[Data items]
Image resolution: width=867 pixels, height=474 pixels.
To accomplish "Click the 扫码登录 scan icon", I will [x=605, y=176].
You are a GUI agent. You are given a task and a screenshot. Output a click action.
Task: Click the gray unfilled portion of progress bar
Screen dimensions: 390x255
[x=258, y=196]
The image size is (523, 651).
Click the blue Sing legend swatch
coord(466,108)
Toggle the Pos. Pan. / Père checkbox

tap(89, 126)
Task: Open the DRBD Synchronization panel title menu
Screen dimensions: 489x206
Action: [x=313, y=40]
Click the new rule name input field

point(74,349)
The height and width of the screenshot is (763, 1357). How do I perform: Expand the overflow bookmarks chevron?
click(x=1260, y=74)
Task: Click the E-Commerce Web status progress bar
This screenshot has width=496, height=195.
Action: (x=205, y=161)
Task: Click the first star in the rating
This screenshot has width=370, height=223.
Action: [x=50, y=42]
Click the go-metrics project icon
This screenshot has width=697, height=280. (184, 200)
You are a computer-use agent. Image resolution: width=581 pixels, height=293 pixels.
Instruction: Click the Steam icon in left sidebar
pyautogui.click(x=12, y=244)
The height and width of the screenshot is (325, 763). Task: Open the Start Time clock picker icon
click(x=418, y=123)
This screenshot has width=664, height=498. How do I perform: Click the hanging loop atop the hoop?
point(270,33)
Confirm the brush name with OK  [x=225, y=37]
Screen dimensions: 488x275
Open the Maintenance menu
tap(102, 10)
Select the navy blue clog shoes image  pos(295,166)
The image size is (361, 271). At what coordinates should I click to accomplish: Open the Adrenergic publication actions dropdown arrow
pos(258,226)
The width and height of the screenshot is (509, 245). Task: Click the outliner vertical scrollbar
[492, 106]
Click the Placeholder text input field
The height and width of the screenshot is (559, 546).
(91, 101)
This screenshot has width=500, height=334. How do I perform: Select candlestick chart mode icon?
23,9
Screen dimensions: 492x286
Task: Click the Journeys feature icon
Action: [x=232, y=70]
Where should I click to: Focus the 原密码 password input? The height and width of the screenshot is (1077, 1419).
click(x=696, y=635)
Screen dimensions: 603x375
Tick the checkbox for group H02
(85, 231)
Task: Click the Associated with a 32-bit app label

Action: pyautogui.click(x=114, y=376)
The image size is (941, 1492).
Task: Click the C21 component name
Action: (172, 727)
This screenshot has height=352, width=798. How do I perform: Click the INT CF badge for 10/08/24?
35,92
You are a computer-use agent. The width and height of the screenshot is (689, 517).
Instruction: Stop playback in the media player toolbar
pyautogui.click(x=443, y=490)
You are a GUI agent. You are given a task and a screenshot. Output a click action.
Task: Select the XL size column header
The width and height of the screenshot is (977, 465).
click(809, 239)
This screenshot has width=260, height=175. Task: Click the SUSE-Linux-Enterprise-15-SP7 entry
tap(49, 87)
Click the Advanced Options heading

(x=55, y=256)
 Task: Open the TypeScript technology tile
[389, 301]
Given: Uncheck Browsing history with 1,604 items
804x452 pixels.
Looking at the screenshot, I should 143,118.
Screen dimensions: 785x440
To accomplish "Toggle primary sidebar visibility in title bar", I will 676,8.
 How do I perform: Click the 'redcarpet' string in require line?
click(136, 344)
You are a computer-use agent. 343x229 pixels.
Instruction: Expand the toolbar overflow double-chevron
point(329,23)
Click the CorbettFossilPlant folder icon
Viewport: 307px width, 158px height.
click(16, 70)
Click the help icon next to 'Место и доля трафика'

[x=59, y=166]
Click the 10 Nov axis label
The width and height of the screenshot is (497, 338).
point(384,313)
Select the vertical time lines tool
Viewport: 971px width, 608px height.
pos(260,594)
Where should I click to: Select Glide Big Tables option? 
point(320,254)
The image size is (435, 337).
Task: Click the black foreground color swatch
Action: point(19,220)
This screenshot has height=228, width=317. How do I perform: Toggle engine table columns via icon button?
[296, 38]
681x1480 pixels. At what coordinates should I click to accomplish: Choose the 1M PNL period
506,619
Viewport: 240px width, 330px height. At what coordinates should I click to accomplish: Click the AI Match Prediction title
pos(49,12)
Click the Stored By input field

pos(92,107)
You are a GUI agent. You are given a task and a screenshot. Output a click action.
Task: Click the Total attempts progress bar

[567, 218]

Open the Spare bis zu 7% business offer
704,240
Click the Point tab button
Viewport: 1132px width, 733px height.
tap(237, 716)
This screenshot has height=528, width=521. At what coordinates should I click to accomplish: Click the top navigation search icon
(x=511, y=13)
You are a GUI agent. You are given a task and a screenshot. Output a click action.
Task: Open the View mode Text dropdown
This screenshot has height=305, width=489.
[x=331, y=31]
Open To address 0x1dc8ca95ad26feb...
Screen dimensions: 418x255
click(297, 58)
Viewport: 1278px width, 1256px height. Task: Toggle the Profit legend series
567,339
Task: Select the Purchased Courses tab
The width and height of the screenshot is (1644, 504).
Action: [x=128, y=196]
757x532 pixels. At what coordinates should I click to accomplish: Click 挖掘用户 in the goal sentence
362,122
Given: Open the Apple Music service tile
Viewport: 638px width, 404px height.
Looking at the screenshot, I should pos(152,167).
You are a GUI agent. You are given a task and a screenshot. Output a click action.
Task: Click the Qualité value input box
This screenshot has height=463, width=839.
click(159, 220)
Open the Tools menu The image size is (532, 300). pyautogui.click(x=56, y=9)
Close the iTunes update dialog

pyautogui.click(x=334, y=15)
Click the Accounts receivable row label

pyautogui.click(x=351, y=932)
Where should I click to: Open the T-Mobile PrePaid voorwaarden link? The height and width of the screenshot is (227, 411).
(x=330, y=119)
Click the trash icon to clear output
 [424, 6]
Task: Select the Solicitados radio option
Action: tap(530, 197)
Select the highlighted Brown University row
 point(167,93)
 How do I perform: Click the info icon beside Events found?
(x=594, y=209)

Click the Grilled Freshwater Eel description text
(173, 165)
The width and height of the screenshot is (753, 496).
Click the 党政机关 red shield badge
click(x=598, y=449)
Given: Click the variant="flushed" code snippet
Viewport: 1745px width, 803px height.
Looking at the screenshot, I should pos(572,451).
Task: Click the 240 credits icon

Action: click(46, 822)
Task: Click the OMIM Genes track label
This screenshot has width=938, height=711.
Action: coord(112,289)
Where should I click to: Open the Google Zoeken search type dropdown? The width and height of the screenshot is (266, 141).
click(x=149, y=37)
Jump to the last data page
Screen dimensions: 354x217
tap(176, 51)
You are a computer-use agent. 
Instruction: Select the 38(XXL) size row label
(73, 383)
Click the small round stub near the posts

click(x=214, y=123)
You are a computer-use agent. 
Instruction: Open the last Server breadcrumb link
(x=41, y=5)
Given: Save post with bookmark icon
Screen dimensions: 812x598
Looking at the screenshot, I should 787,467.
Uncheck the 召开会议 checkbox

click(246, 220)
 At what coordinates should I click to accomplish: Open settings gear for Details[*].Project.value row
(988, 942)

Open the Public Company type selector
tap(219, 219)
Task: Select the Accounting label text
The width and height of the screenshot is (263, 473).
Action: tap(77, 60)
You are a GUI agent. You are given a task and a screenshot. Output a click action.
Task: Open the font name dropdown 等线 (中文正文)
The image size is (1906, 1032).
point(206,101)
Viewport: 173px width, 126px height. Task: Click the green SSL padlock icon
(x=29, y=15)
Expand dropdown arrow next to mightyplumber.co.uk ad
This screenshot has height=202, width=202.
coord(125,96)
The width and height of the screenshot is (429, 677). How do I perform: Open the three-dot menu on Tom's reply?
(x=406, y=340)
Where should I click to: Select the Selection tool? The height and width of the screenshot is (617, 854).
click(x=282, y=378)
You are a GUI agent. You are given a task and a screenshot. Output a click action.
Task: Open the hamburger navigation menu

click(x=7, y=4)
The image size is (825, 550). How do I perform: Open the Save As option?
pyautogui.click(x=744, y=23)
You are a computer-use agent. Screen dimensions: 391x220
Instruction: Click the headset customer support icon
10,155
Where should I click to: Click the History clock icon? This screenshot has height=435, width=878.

What is being asked: Looking at the entries above, find how many lines include the word "will" and write that number alone.

Answer to this problem: 2